Western Queensland Alliance of Councils (WQAC), Media Release, 19 November 2025
The Western Queensland Alliance of Councils (WQAC) has called on the Australian Government to reject proposals to reduce the default speed limit on unsigned roads outside of built-up areas, warning that such a change would impose unnecessary costs, undermine regional productivity and fail to address the real causes of road trauma in rural and remote Queensland.
WQAC – representing 25 councils across 63 percent of the State serviced by 12,604km of State-controlled roads and 45,849km of Council-controlled roads – has formally opposed the proposed reduction from 100km in its submission to the Consultation Regulatory Impact Analysis (CRIA).
WQAC argues that the proposal is based on limited data, does not reflect the unique road conditions of Western Queensland, and risks diverting national attention away from the urgent need for long-term investment in rural road upgrades and maintenance.
Regional leaders reject blanket approach
Cr Barry Hughes, Chair of the North West Queensland Regional Organisation of Councils and Mayor of Etheridge Shire Council, said Western Queensland communities rely on long-distance travel and efficient freight movement, and any blanket reduction would disproportionately impact remote residents, businesses, and industry.
“The CRIA acknowledges significant gaps in the data on unsigned rural roads,” Cr Hughes said. “Imposing a one-size-fits-all default limit – without understanding local conditions, crash causes or travel patterns – is not evidence-based policy. Rural Queensland needs targeted road safety investment, not arbitrary regulation.”
Cr Tony Rayner, Chair of RAPAD and Mayor of Longreach Regional Council, said the proposal overlooks the lived realities of remote road use.
“In the Central West, reducing the default speed limit would slow down freight, increase fatigue, and impose avoidable costs on livestock transport, tourism and service industries,” Cr Rayner said. “The Government should focus on data-driven solutions – like targeted infrastructure upgrades, better road shoulders, and region-specific safety programs – not a simplistic blanket reduction that won’t deliver the outcomes we need.”

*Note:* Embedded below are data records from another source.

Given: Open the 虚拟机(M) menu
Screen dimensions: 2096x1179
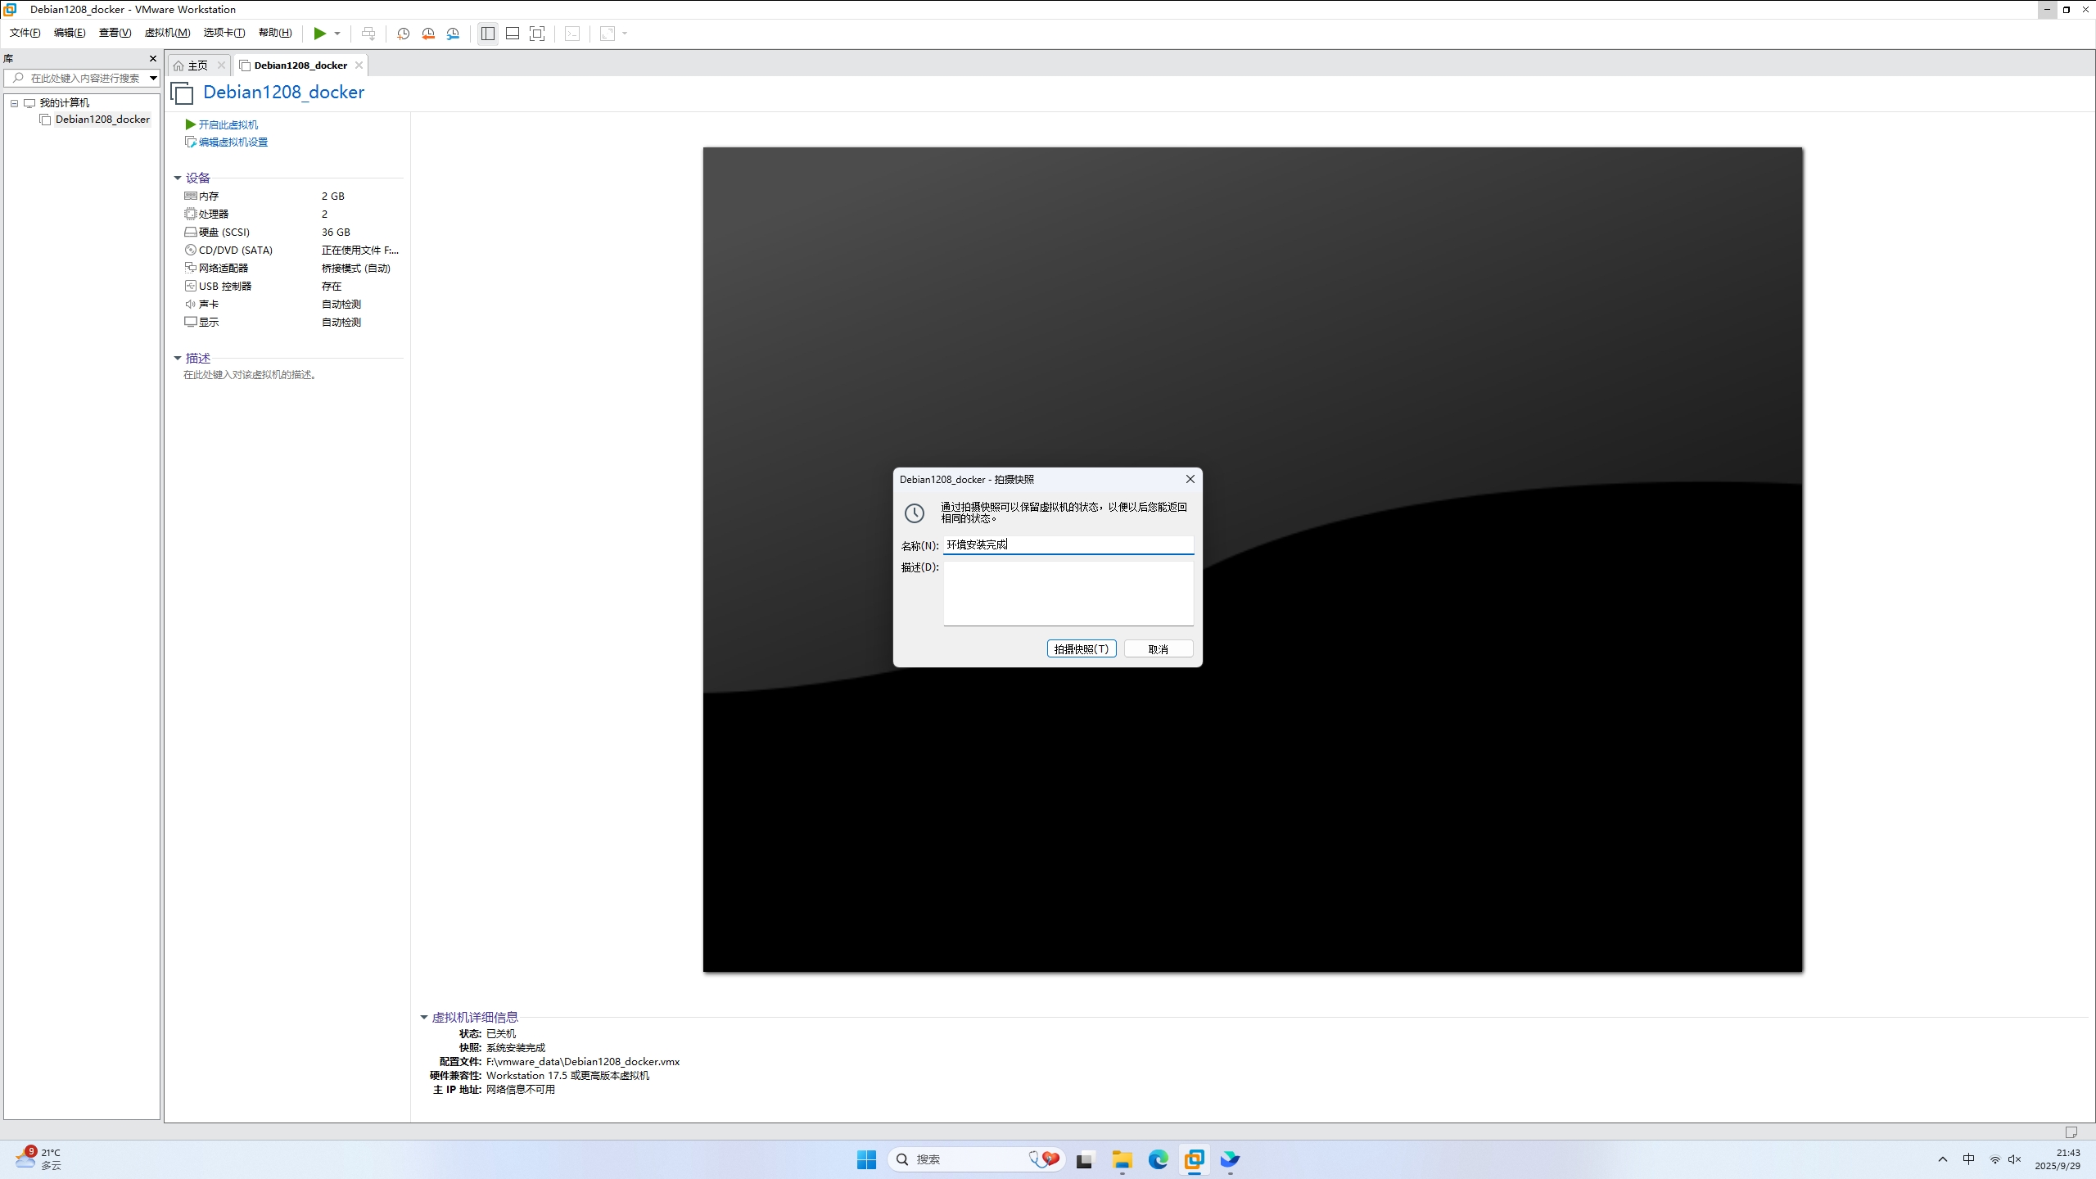Looking at the screenshot, I should [167, 33].
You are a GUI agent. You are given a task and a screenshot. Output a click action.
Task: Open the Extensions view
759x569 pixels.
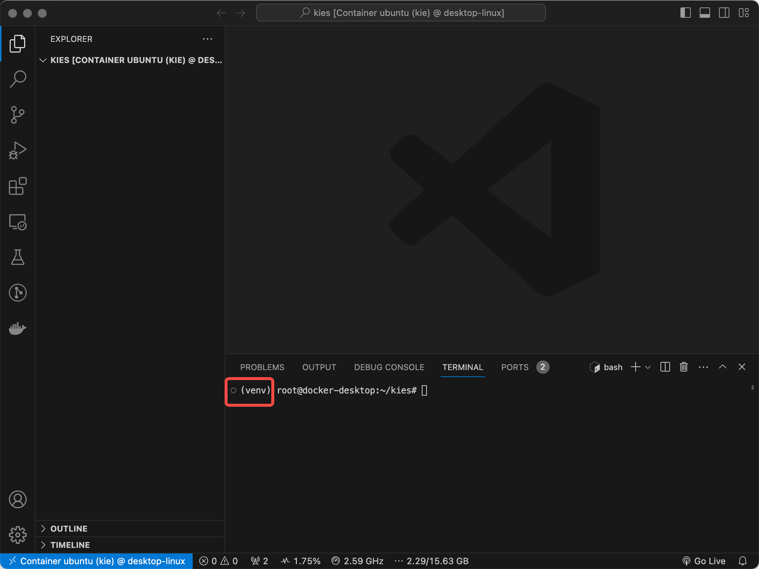(x=17, y=186)
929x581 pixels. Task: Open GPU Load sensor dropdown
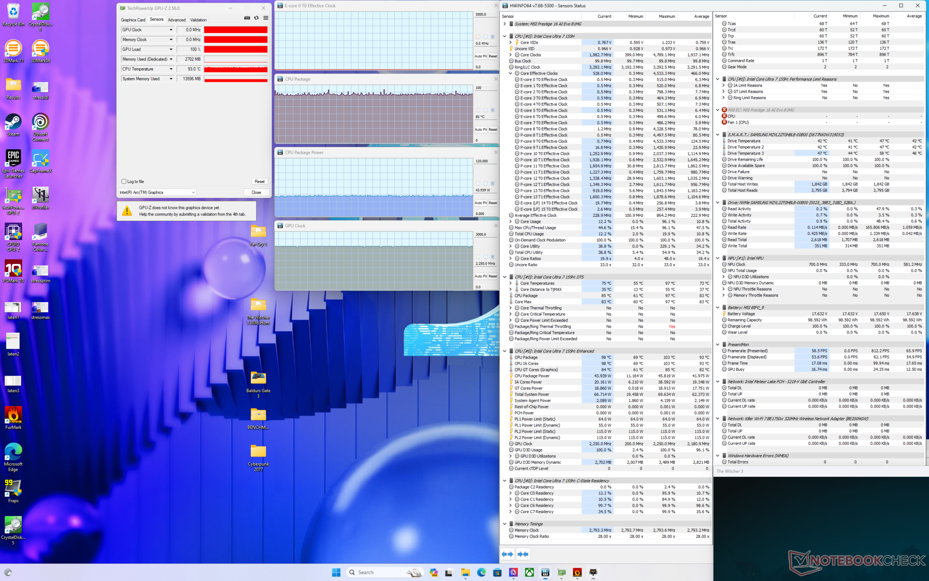pos(171,49)
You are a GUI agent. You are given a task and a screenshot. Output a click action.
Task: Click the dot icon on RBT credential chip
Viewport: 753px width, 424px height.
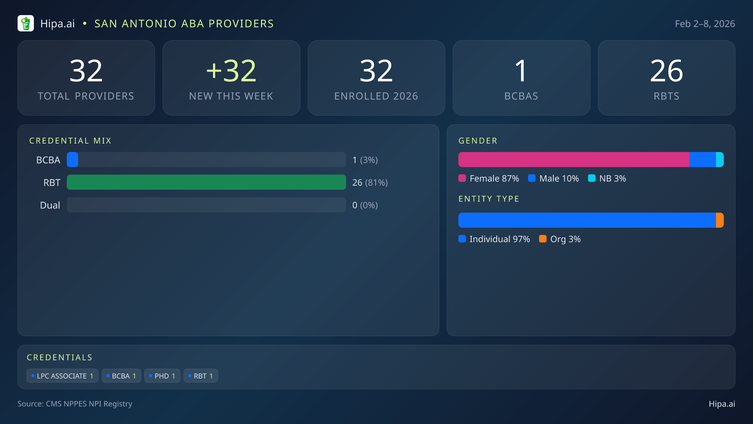point(190,375)
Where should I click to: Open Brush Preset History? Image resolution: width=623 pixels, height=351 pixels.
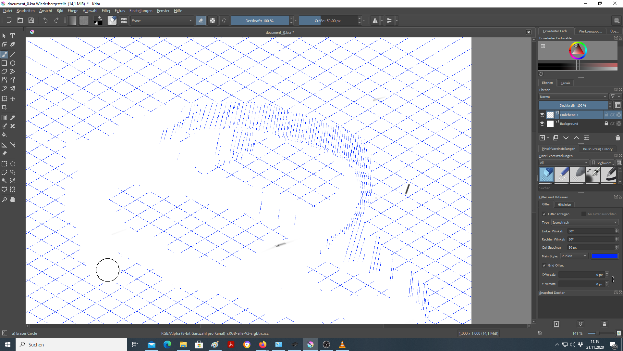point(597,149)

Cr Samantha O’Toole, Chair of the South West Queensland Regional Organisation of Councils and Mayor of Balonne Shire Council, also raised substantive concerns regarding the proposal.
“Lowering the default limit risks creating unsafe speed differentials on roads where conditions already support safe travel at current speeds.
“The idea that a lower default limit will automatically reduce fatalities ignores how people actually use rural roads,” Cr O’Toole said. “Increased travel time contributes to fatigue, one of the leading causes of crashes in our region. Real road safety outcomes stem from proactive funding models, better infrastructure and better data – not from reducing speed limits in isolation.”
Call for evidence-based, locally informed policy
WQAC’s submission highlights that road trauma in Western Queensland is driven by multiple factors beyond speed, including driver fatigue, alcohol and drug impairment, road design limitations, wildlife strikes, lack of run-off protection and the impacts of remoteness on emergency response times.
WQAC is urging the Australian Government to instead:
- Maintain the current default 100km/h limit on unsigned rural roads.
- Support councils in Western Queensland to undertake comprehensive local speed-limit reviews using Queensland’s rigorous framework including the State Government’s Guide to Speed Management and Speed Control devices.
- Identify and analyse crash causes on unsigned roads across remote Queensland.
- Establish a dedicated national road safety funding program to support rural and remote councils undertake speed-limit reviews and install signage where appropriate.
Greg Hoffman PSM, Executive Officer of WQAC said rural and remote councils are best placed to determine appropriate speed limits based on local conditions, crash history and engineering assessments.
“Queensland already has a robust methodology in place to set and review speed limits,” he said. “Road owners, not remote regulators, must lead this work. A national blanket rule ignores local expertise, local data and local risk.”